Проведен анализ результатов лечения 782 больных с язвенной болезнью желудка (239), двенадцатиперстной кишки (488), а также больных с сочетанными язвами (37) и пептической язвой гастроэнтероанастомоза (18), осложненной кровотечением.

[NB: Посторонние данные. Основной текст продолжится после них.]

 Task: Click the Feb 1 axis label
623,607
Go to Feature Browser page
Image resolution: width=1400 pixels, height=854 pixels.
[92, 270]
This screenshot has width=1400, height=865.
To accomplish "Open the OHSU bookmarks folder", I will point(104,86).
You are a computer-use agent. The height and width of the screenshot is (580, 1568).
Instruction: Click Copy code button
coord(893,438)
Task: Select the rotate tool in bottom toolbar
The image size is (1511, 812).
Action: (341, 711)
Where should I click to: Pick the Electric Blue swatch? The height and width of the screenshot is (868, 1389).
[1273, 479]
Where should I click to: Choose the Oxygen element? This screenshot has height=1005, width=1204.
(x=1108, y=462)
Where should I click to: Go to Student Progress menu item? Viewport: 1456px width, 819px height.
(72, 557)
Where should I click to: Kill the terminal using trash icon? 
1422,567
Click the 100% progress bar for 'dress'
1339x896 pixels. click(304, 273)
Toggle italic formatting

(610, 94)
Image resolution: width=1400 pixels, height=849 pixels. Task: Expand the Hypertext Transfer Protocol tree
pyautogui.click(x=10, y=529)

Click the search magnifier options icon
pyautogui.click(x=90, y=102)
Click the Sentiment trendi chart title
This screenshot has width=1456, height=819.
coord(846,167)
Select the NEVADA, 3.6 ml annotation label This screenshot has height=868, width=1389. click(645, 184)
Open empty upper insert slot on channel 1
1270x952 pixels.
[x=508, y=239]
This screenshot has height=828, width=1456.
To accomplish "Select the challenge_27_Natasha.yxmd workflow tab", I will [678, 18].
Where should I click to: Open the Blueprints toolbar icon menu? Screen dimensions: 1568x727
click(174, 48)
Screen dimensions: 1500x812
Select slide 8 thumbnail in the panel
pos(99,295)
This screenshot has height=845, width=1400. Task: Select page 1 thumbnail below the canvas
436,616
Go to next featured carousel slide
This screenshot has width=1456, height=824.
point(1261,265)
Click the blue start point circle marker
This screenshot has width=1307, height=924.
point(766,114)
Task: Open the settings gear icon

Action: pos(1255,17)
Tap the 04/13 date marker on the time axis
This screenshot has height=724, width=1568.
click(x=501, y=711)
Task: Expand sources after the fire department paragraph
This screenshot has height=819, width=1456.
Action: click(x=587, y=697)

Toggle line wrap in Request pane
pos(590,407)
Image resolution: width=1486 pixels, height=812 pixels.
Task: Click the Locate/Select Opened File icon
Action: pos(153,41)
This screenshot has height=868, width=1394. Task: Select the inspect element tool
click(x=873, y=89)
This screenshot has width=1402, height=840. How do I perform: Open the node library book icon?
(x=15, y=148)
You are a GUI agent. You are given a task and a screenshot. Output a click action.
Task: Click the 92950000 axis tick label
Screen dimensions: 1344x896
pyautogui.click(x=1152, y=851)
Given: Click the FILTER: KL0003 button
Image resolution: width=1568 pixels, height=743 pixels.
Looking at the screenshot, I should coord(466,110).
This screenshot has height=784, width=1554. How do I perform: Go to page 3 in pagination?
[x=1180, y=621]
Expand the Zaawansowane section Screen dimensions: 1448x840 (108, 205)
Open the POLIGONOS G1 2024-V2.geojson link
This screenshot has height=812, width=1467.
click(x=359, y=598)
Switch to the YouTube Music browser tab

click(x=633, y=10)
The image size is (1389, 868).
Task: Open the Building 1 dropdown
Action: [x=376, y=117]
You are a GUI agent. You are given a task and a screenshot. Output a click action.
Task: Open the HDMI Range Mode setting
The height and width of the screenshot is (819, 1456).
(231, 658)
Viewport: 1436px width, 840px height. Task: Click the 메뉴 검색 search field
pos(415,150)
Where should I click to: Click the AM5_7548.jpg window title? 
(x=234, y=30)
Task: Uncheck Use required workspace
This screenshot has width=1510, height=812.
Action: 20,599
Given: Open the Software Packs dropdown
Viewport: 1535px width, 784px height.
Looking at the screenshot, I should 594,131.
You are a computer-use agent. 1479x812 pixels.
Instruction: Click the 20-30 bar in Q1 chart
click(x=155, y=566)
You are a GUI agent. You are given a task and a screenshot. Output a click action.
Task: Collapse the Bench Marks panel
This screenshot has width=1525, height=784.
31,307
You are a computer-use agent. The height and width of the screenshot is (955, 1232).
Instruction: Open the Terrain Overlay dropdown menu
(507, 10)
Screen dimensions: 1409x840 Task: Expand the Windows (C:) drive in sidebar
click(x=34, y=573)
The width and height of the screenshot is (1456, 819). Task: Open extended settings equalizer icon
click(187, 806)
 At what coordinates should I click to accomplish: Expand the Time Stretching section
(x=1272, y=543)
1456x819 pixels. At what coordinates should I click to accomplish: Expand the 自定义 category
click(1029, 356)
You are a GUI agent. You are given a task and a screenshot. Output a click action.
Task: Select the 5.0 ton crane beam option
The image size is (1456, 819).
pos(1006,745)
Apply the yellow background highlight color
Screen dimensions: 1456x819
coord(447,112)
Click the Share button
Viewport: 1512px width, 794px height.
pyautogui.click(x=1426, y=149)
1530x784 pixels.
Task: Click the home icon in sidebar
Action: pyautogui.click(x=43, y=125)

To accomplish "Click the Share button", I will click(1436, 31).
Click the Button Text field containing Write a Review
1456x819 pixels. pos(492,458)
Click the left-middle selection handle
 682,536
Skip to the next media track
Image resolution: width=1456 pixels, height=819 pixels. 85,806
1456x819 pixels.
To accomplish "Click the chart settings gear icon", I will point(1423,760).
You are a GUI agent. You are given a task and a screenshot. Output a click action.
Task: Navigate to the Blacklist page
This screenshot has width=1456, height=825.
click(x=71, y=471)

Общая летальность после операции составила 3,8 %. Считаем, что в лечении язвенных гастродуоденальных кровотечений следует придерживаться индивидуальной активно-выжидательной тактики, основанной на соматическом состоянии пациента, длительности язвенного анамнеза и локализации язвы, наличии эпизодов гастродуоденального кровотечения в прошлом, а также интенсивности кровотечения и эффективности консервативного гемостаза.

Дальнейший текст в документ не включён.